Por que vivemos uma corrida pelos melhores talentos de tecnologia?
Diante
da crescente demanda por profissionais de tecnologia, a corrida em busca dos
melhores talentos se mantém acirrada. Isso tem tudo a ver com termos como: Yolo
— You only live once, Passion Economy, Liquid workforce e Workforce Ecosystem e
explico o por quê.
Enquanto
estamos entendendo o impacto que a pandemia terá no novo modelo de trabalho,
esses termos evidenciam a transformação que vem acontecendo no mercado de
trabalho. Diante das novas lógicas, os colaboradores passam a ser contratados pelo seu conjunto de
skills específicos, ou seja, para esse profissional, a autonomia, a liberdade e
a oportunidade de trabalhar com o que gosta é uma vantagem que se destaca,
abrindo mão da vida e da cultura corporativa para trabalhar por projeto.
Por mais que
sejam pontos que entraram no nosso mundo pandêmico, ainda são polêmicos em
algumas empresas, principalmente no Brasil. Para ajudar os tomadores de decisão
a entenderem o mercado, separei alguns dos motivos pelos quais existe essa
corrida pelo TI e sugestões de como solucionar esses problemas.

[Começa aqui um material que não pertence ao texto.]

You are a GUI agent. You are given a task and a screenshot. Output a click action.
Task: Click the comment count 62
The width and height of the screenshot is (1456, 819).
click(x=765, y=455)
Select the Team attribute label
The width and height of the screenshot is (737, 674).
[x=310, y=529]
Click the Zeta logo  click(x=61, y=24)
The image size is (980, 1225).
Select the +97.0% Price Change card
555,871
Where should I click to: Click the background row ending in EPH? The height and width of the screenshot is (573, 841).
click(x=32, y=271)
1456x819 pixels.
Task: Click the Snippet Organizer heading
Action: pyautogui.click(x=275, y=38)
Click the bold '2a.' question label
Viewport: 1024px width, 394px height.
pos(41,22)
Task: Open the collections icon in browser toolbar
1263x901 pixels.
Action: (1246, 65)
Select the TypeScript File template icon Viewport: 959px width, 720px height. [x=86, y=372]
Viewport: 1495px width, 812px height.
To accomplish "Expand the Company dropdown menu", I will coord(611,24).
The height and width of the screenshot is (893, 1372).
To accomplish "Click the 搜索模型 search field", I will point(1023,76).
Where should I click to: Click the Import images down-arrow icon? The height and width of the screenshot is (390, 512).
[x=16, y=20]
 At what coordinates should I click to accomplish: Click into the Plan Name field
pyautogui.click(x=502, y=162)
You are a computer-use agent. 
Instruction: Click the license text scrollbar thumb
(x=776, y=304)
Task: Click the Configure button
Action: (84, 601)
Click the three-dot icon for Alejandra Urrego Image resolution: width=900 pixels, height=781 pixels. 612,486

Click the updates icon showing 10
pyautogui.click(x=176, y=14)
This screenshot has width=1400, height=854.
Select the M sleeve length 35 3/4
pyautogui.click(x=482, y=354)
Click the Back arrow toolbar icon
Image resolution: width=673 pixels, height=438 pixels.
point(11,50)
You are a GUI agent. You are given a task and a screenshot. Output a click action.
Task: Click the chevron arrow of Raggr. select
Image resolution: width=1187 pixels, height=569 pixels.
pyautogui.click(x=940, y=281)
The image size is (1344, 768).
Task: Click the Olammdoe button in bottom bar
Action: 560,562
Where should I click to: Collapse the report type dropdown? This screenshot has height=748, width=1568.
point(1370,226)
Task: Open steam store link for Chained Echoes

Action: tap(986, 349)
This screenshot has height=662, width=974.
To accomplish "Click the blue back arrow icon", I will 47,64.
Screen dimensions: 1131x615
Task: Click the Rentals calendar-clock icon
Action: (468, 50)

Concorrentes Internacionais
As demandas
digitais não param de crescer. Enquanto isso, os melhores talentos estão
capacitados em nível de idioma e competências técnicas para trabalharem em uma
companhia fora do país. Esses profissionais de destaque recebem propostas
semanais. Quando a remuneração é oferecida em dólar, a proposta se torna ainda
mais atrativa. Mas além da questão salarial, a experiência gerada pela
internacionalização do trabalho também é um fator importante.
É difícil
bater de frente com uma proposta de fora, mas para ter alguma chance é preciso
fortalecer a cultura interna e também outros pontos, mencionados abaixo.
Humanização e Saúde Mental
A chave para
relações de trabalho mais humanizadas está na preocupação dos tomadores de
decisão nas empresas. Afinal, ela precisa ir muito além da compreensão das
pessoas como operadores de processos e máquinas dentro da estrutura
organizacional.
A preocupação
cada vez maior em promover saúde mental no trabalho pode ser um bom exemplo de
por onde começar, especialmente quando olhamos para uma nova onda de cargos,
como Head de Saúde Mental.
Flexibilidade e autonomia no
trabalho
Diante dessas
tendências, os formatos de trabalho mais flexíveis, que proporcionam maior
autonomia e também oferecem remunerações agressivas estão se popularizando. Os
marketplaces para talentos e outras plataformas configuram esse novo modelo de
trabalho, viabilizando maior acesso entre oferta e demanda de produtos,
serviços ou bens no geral.
Parar para
visualizar os investimentos nas políticas e programas de gestão de pessoas, é
ideal para ter um bom diagnóstico no caso de estar, ou não, acompanhando essas
tendências. Outra opção é flexibilizar os movimentos de carreira dentro da
empresa, dando mais autonomia para cada profissional.
Conexões reais com os colaboradores
A pandemia nos
afastou de nossos colegas e, por mais que a tecnologia nos aproxima, ela também
nos dá uma sensação de que está “OK ficar longe”. Com isso, deixamos de criar
conexões, de nos aproximar e ter relacionamentos verdadeiros.
Para lidar com
esse problema, as empresas podem aproveitar a oportunidade para desenvolver um
novo olhar para seu público interno e passar a oferecer novas experiências. As
necessidades da empresa devem andar juntas com os desejos e expectativas de
seus talentos, compondo um ambiente colaborativo e produtivo, no qual todos
contribuem com suas próprias ideias e experiências.
Trabalhar com o que gosta
Passion
Economy consiste em pessoas transformarem seus hobbies e habilidades em uma
alternativa para ganhar dinheiro, seja como negócio próprio ou como renda
extra, mas existem muitas variações. Esse termo já aponta para um tipo de
dedicação diferente, onde os criadores — nome dado para quem fornece algum tipo
de habilidade como serviço — desenvolvem um trabalho baseado no seu
direcionamento interno do que sente satisfação em fazer e sabe fazer bem.
Muitas
alternativas podem ser levadas em consideração para que o seu negócio seja bem
sucedido diante de tantas mudanças e novos desafios. Promover um ambiente de
inclusão e saúde mental, oferecer autonomia e flexibilidade aos colaboradores,
permitir o trabalho remoto e viabilizar esse modelo dentro do negócio são só
algumas das novas demandas desses profissionais tão requisitados pelo mercado
e, nosso trabalho como executivos, é garantir que essas novas demandas se
tornem o novo normal no recrutamento.